GIVEN DATA Block Start

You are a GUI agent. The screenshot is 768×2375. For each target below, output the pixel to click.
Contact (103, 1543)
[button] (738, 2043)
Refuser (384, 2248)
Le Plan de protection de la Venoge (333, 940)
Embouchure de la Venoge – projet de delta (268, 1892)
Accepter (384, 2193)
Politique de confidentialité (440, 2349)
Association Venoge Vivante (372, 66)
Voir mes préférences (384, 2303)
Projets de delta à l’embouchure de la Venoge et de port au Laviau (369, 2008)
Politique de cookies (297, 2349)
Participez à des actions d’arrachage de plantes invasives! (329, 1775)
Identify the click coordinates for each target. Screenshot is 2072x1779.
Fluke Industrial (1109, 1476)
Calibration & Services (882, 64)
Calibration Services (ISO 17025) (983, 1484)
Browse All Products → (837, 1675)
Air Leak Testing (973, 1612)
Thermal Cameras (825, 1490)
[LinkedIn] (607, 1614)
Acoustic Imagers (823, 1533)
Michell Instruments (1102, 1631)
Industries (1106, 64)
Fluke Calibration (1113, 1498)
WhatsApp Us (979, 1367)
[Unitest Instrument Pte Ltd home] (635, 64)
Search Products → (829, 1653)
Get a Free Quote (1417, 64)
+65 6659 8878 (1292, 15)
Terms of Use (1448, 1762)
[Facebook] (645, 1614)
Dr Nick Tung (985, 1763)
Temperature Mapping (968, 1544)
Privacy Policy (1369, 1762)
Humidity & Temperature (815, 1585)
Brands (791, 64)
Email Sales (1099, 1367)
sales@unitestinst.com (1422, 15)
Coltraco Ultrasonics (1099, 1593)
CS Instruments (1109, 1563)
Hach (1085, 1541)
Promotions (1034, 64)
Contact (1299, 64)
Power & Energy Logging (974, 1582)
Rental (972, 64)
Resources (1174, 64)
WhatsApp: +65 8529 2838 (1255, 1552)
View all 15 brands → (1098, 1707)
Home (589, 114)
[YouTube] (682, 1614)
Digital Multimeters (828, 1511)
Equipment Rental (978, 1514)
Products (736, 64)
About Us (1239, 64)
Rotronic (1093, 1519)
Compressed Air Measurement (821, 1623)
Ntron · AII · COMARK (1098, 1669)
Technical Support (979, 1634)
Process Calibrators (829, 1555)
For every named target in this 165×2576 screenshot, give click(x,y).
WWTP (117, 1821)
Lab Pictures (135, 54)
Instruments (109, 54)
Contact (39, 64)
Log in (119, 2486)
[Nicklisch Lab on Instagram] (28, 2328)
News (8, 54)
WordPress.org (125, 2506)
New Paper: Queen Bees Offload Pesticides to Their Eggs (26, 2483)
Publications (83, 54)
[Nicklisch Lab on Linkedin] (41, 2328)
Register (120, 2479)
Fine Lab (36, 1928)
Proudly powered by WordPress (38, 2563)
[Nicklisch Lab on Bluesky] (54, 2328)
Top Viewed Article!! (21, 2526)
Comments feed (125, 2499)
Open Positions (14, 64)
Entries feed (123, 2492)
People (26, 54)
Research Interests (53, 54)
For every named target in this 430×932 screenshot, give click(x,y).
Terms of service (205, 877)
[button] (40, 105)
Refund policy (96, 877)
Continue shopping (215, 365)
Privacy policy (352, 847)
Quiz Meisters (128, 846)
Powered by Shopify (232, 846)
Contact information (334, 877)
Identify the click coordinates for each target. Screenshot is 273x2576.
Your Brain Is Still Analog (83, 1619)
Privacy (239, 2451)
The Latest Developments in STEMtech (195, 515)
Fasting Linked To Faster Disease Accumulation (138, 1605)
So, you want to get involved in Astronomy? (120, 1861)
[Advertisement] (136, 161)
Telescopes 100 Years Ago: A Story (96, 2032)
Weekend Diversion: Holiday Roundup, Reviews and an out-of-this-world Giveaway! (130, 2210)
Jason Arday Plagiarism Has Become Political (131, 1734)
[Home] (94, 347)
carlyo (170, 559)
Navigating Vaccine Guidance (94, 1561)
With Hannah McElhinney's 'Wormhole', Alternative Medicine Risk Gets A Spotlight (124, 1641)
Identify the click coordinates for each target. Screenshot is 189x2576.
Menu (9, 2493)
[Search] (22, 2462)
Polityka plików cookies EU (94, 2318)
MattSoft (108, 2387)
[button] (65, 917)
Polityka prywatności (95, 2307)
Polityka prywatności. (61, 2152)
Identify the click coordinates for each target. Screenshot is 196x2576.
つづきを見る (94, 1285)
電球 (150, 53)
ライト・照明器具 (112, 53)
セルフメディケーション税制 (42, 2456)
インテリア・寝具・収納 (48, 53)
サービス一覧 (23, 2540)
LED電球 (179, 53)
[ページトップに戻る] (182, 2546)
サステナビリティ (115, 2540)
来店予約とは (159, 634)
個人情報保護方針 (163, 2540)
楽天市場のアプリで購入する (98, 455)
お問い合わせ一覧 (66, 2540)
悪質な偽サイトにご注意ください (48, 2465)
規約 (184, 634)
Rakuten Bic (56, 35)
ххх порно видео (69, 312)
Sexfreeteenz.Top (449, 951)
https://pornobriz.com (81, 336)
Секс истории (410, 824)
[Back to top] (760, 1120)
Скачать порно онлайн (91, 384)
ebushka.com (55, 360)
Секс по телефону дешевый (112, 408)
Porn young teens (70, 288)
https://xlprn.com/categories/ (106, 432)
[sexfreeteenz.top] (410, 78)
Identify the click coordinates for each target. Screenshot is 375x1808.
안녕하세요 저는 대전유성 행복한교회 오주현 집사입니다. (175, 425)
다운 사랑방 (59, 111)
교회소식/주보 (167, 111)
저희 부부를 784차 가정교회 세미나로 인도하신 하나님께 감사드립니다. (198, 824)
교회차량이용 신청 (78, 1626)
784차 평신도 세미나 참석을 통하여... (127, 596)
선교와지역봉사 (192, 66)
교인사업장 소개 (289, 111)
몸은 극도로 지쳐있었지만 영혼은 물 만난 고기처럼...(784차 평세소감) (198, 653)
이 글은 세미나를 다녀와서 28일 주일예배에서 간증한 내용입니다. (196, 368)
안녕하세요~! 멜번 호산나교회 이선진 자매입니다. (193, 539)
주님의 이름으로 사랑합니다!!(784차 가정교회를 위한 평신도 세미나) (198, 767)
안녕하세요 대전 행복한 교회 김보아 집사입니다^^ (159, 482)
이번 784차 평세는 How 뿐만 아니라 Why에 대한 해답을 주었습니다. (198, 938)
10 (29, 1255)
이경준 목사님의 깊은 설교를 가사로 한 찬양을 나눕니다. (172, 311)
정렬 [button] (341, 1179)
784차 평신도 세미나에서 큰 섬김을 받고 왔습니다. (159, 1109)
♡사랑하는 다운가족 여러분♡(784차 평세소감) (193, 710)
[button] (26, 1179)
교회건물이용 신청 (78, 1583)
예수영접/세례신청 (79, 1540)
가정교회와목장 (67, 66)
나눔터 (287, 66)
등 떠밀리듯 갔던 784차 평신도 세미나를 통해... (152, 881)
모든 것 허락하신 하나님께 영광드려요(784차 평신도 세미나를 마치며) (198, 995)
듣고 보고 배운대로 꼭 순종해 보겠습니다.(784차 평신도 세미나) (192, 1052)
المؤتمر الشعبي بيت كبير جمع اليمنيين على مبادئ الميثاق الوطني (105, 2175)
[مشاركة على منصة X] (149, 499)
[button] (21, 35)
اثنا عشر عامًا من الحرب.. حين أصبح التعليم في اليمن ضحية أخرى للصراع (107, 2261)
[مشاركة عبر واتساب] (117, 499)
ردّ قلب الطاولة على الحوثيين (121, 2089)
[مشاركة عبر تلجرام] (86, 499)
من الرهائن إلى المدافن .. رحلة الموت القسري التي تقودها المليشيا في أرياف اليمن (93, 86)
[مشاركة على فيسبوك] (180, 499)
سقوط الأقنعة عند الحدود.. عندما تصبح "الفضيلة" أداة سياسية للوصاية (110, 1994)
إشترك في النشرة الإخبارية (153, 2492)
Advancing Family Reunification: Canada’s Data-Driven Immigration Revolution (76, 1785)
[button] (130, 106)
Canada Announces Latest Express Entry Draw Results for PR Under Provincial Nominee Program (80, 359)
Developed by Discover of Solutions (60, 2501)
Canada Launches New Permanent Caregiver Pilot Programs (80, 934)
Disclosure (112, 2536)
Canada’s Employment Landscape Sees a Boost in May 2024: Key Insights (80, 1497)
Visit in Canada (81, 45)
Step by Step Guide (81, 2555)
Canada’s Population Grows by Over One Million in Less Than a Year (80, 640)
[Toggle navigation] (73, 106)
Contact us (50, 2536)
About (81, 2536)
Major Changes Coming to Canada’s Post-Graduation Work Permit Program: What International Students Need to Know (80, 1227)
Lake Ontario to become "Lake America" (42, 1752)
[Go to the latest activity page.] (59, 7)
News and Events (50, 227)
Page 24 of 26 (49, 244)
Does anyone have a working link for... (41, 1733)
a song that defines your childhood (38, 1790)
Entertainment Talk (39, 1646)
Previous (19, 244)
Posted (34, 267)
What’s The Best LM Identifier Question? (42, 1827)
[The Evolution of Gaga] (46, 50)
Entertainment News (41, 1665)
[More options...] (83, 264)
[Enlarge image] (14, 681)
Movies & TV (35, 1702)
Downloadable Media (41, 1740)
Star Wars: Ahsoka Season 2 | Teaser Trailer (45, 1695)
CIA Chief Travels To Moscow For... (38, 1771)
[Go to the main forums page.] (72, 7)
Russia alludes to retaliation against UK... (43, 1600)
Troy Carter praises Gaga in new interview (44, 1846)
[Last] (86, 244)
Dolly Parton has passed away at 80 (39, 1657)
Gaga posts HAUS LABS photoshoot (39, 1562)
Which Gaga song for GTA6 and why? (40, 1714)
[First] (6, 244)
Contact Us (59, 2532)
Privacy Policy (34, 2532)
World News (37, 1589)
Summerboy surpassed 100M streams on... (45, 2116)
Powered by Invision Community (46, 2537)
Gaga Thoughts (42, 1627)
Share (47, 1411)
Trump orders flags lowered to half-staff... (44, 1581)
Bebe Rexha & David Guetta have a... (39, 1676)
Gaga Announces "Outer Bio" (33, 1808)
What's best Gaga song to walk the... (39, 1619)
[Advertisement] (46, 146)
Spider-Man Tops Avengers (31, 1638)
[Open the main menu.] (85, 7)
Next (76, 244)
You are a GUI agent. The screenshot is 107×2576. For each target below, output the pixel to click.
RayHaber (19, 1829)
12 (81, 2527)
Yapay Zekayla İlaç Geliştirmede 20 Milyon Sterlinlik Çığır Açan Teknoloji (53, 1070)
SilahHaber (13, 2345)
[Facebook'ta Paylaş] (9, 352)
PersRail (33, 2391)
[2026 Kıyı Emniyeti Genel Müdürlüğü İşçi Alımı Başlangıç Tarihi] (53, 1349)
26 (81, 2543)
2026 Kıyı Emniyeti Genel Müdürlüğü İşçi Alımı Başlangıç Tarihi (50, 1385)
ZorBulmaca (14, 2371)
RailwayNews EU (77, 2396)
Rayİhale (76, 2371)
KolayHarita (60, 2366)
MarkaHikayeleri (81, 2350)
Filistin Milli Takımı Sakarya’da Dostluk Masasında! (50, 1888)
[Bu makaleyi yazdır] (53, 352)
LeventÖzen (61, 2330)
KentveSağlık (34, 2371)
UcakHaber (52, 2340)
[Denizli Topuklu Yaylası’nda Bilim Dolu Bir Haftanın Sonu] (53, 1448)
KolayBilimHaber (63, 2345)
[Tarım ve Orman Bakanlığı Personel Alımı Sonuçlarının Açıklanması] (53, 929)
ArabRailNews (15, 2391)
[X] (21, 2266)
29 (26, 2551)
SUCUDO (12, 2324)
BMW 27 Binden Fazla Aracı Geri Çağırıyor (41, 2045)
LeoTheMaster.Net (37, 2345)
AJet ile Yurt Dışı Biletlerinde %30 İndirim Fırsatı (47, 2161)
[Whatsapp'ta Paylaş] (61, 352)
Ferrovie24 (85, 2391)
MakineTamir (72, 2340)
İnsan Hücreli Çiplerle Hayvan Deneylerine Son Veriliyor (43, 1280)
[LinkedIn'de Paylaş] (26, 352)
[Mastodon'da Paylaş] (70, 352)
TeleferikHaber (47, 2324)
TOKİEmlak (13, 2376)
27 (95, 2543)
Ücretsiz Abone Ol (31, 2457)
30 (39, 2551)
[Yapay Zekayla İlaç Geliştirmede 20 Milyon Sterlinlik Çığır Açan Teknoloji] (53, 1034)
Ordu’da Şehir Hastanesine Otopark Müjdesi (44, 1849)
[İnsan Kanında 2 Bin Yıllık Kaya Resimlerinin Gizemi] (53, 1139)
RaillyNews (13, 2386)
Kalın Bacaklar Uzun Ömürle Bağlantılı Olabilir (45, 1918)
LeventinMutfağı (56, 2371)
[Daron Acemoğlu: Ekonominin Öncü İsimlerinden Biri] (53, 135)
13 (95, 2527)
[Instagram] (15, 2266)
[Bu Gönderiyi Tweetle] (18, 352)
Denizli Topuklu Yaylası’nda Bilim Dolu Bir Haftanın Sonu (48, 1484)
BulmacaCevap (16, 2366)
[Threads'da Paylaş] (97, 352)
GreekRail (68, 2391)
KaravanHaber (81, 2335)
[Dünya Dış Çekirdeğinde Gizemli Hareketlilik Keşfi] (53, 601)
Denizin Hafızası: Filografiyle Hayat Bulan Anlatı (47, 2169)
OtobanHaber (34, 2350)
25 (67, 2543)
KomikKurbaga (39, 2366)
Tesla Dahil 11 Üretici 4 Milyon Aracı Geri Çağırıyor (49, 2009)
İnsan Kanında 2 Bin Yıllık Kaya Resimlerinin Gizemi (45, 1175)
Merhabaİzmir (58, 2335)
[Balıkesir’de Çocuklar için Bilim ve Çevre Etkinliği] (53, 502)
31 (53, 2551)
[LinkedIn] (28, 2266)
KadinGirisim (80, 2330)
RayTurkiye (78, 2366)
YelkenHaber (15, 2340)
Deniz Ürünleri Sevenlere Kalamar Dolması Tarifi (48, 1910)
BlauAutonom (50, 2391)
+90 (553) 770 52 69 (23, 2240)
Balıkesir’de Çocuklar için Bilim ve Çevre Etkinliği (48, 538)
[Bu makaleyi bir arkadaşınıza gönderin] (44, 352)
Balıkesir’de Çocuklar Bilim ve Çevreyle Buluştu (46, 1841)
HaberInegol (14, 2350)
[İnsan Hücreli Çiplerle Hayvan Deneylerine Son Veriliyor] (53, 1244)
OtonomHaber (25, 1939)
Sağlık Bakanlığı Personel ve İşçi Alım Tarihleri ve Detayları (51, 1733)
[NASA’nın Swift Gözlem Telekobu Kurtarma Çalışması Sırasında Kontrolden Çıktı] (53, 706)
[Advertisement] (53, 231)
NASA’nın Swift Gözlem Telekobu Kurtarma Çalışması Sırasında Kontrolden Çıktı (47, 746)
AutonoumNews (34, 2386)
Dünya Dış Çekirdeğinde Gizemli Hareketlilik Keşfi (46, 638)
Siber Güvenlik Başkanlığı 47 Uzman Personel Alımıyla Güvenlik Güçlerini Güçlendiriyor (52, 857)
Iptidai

GIVEN DATA Block End

## [WHAT YOU NEED TO DO]
Only lines containing the word "click" should appear in the answer, and every such line from the records above must be there.

## [SOLVED PROBLEM]
You are a GUI agent. The screenshot is 768×2375. For each target below, output the pixel to click.
Identify the click coordinates for each target. Screenshot is 2072x1779.
For every named target in this 165×2576 screenshot, give click(x,y).
For every named target in this 430×932 screenshot, give click(x,y).
Identify the click coordinates for each target. Screenshot is 273x2576.
Identify the click coordinates for each target. Screenshot is 189x2576.
Identify the click coordinates for each target. Screenshot is 196x2576.
Identify the click coordinates for each target. Screenshot is 375x1808.
You are a GUI agent. The screenshot is 107×2576. For each target below, output the pixel to click.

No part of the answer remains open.